In 1878, there was a proposal to rebuild when some money was subscribed, but this did not take place until the congregation decided in the mid-1880s to completely rebuild the church to a design by the prominent architect Edward John Woods, using the mellow sandstone which eventually weathered to match the original limestone. It was around this time that the present name of "Holy Trinity" became current.

The hall and the rectory are also significant features in the precinct. The hall was built in 1887 using a donation from a parishioner. The original rectory was a prefabricated "Manning" building which arrived in better condition than the church. It was replaced by the present building in 1851 and was the home of seven successive incumbents.

The Rev. Lance Shilton, later Dean of Sydney, was rector of Holy Trinity from 1957 to 1973.

After a review was undertaken, a 10-year restoration project was begun on the church building, and parish hall, and car park in 2016, with financial support from Adelaide City Council.

==Names==
Now known as Trinity Church Adelaide, the church was previously known as Trinity City, and before that Holy Trinity Church.

==Ministry==
Trinity Church is a large evangelical and conservative Anglican church. Its main campus is adjacent to the University of South Australia (Uni SA), City West campus. Through its involvement with the Australian Fellowship of Evangelical Students on tertiary campuses it also has links to its students at the University of Adelaide and the Uni SA City campuses. Members of Trinity City Church are also involved in the Church Missionary Society (CMS) and Scripture Union. Trinity has Sunday school for children in primary school, a youth group for high school students, a young adults group, a weekday women's meeting group, a large number of small Bible study groups and various other groups.
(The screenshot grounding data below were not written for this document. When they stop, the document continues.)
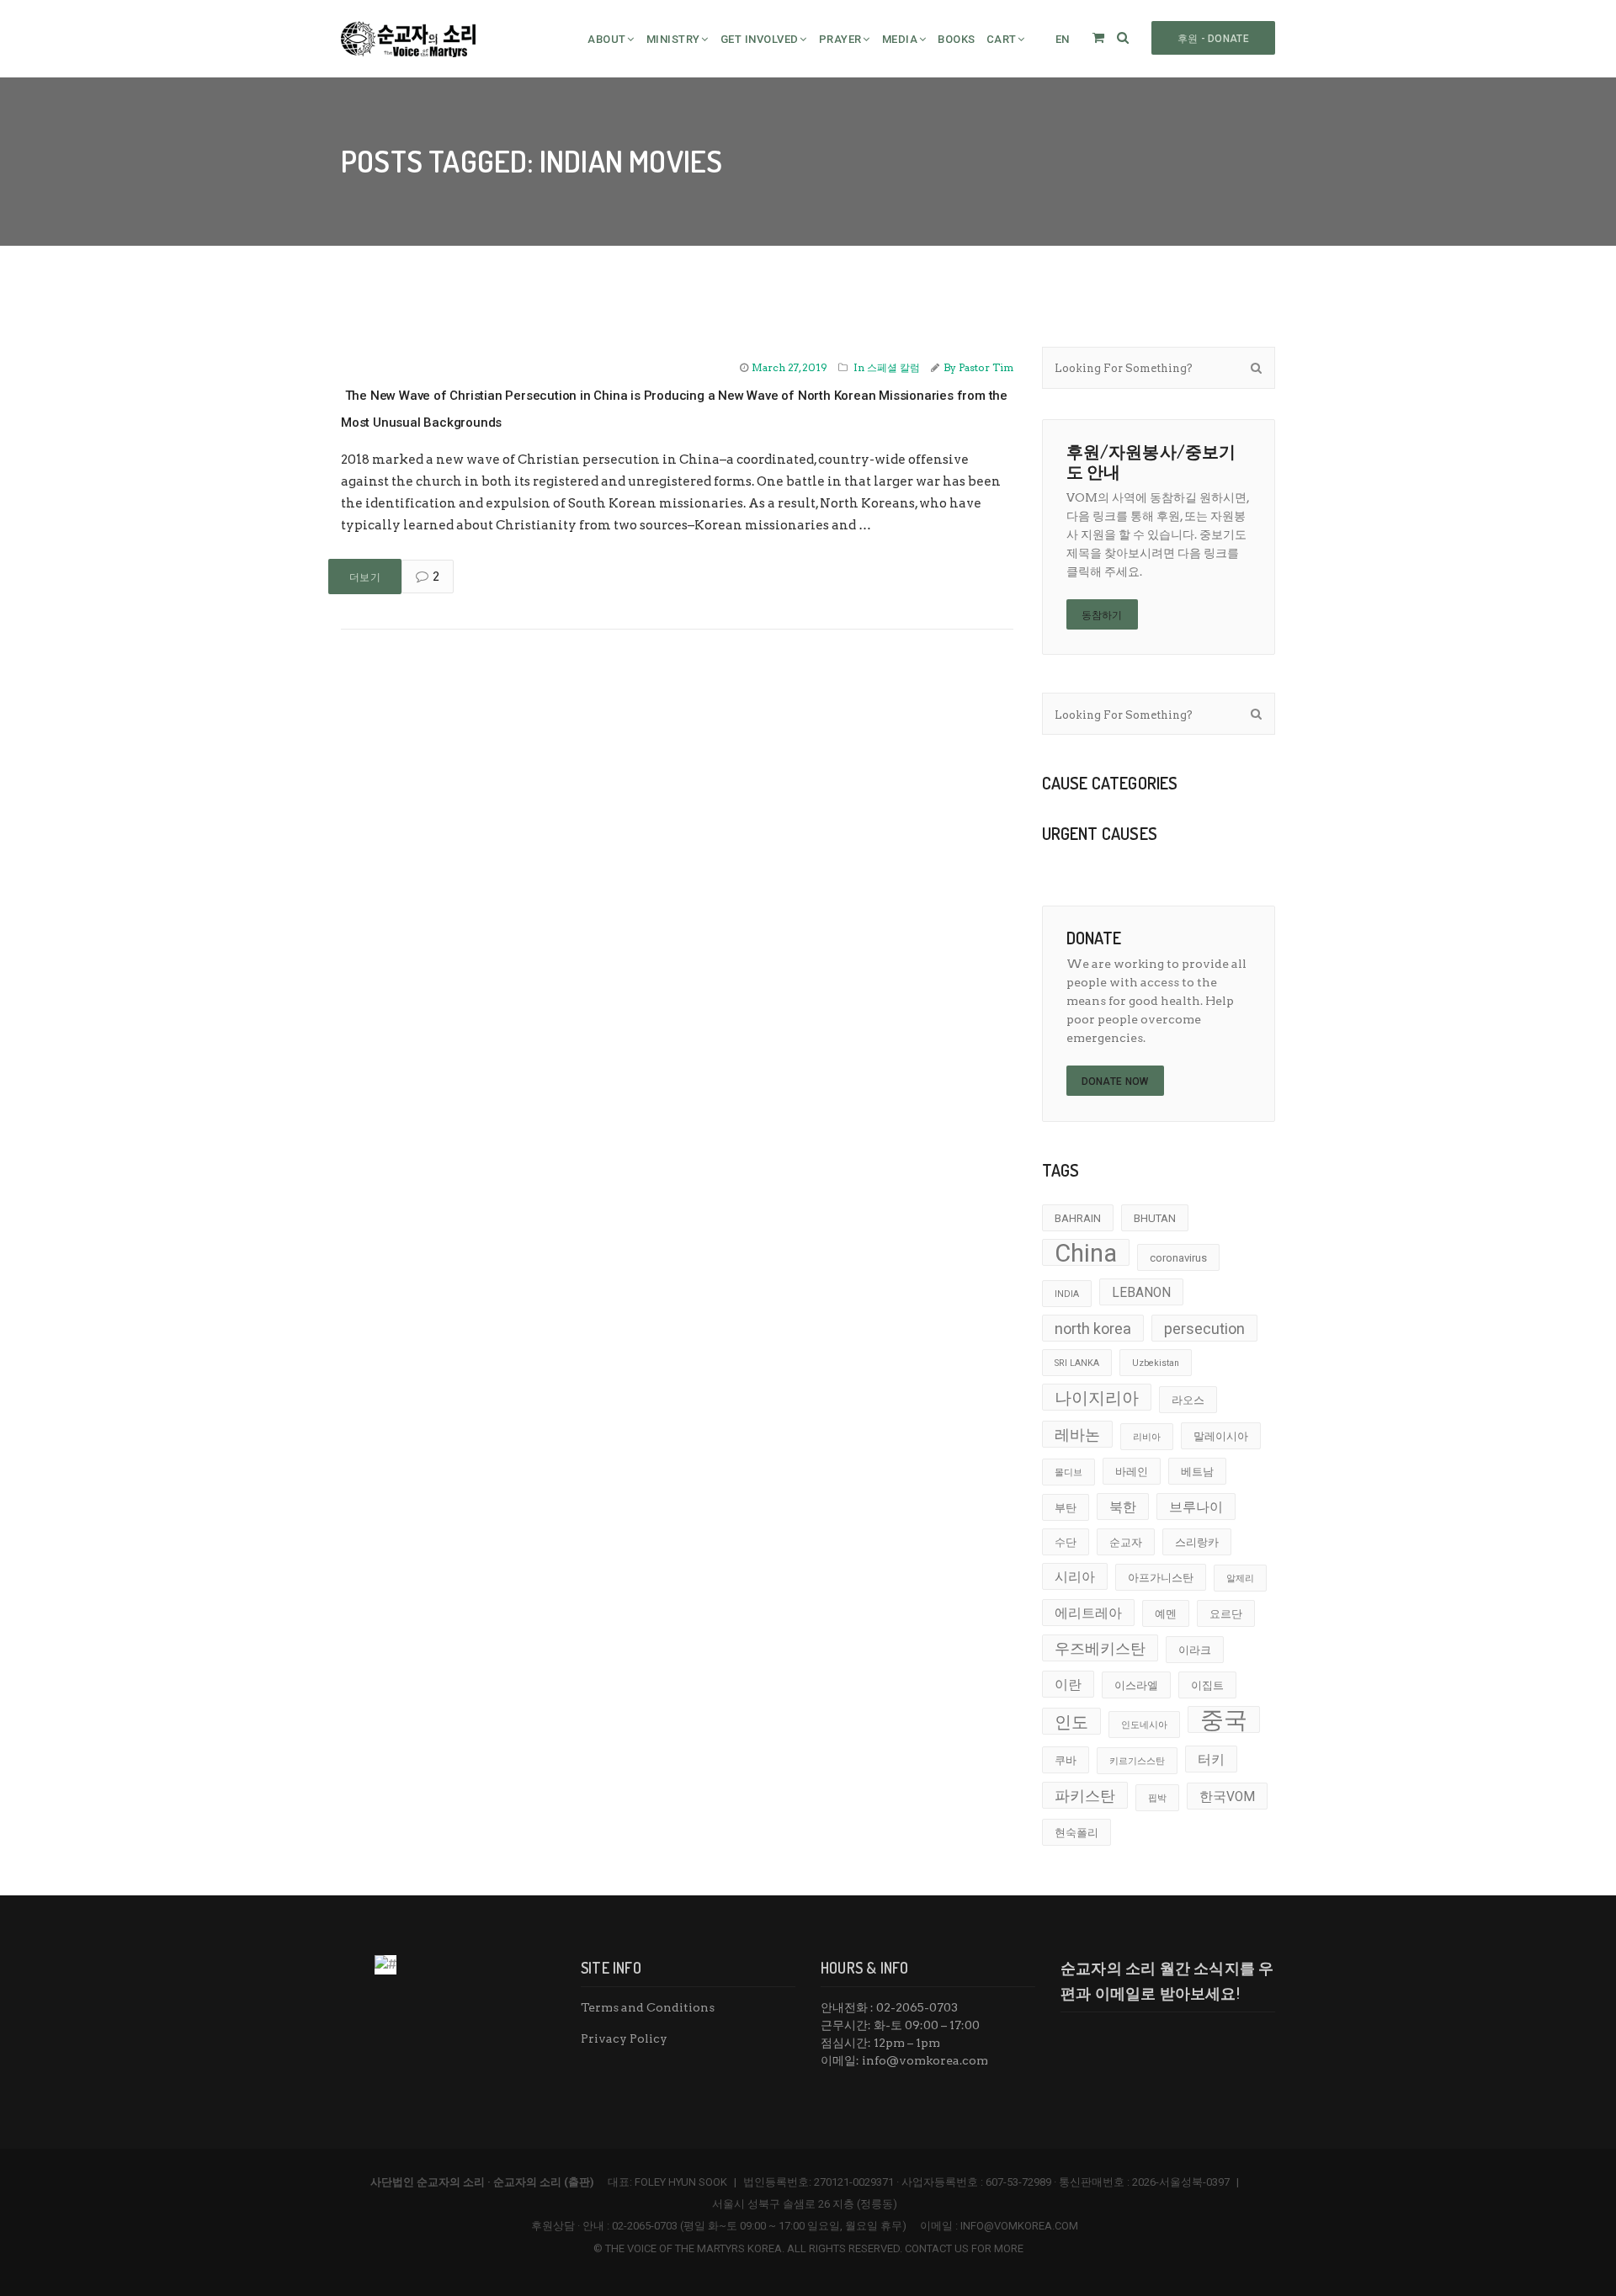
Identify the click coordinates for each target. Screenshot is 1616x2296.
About (606, 39)
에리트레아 (1088, 1613)
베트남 (1197, 1471)
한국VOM (1227, 1796)
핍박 (1157, 1798)
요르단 (1225, 1614)
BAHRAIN (1078, 1218)
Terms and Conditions (648, 2007)
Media (900, 39)
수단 (1065, 1542)
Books (956, 39)
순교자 (1125, 1542)
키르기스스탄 (1137, 1761)
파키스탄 (1085, 1795)
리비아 (1147, 1437)
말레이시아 (1220, 1436)
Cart (1001, 39)
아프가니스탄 (1160, 1577)
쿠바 (1065, 1760)
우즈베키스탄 (1100, 1648)
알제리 (1240, 1578)
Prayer (840, 39)
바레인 (1131, 1471)
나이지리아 (1097, 1398)
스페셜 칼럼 (893, 367)
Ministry (673, 39)
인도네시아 (1144, 1724)
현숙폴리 (1076, 1832)
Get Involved (759, 39)
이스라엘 (1136, 1685)
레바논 (1077, 1434)
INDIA (1067, 1294)
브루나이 (1196, 1507)
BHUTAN (1155, 1218)
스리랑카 (1197, 1542)
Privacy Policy (624, 2038)
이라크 (1194, 1650)
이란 (1068, 1685)
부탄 (1065, 1507)
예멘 (1166, 1614)
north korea (1093, 1328)
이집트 (1207, 1685)
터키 (1211, 1759)
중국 (1223, 1719)
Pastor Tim (986, 367)
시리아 (1075, 1577)
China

Trinity Church is part of the Adelaide diocese and has an increasing number of locally trained staff, particularly trainees through the Ministry Training Strategy and students of the Bible College of South Australia. In 2007 Trinity Church was involved in initiating "Equip", a training program for Evangelical Anglican churches in South Australia. This ceased in 2016.

As of May 2023 Trinity Church has 13 daughter churches:
- Trinity Church Aldgate, in the Adelaide Hills
- Trinity Church Brighton, in the Adelaide sea-side suburb of Hove, South Australia
- Trinity Church Campbelltown, in Campbelltown, South Australia
- Trinity Church Colonel Light Gardens, Colonel Light Gardens, South Australia
- Trinity Church Golden Grove, in Golden Grove
- Trinity Church Lockleys, in Lockleys, South Australia
- Trinity Church Modbury, in a suburb of Tea Tree Gully Council, Modbury, South Australia
- Trinity Church Mount Barker, in the outer regional centre of Mount Barker, South Australia
- Trinity Church Para Hills, in Para Hills, South Australia
- Trinity Church Tonsley, in Tonsley, South Australia
- Trinity Church Unley, in Unley
- Trinity Church Victor Harbor, in Victor Harbor
- Trinity Church Woodcroft, in Morphett Vale, South Australia

==Heritage listings==
===State===
The building was listed on the South Australian Heritage Register on 11 September 1986.

===National===
The building was listed on the now-defunct Register of the National Estate on 21 October 1980. The listing described both the building and its significance as follows:
The first church in South Australia. The original structure built 1838, rebuilt and enlarged 1844-45 rebuilt 1888 (raised tower and extensions E J Woods arch; only the lower parts of the present nave and tower date from 1838 (foundation stone laid 26 January 1838). The clock was made in 1836 for South Australia by Vulliamy, clockmaker to King William IV. The church includes the William IV Window, supposed to be the earliest window in South Australia, having been brought out in 1836 with the prefabricated structure intended as the first church.

Historically very significant as it contains elements of the earliest surviving ecclesiastical building in South Australia. The church has been associated with many important events since the first years of colony. Of special note is the William IV window which was brought to Adelaide in the first year of the colony. Probably the oldest surviving window in South Australia.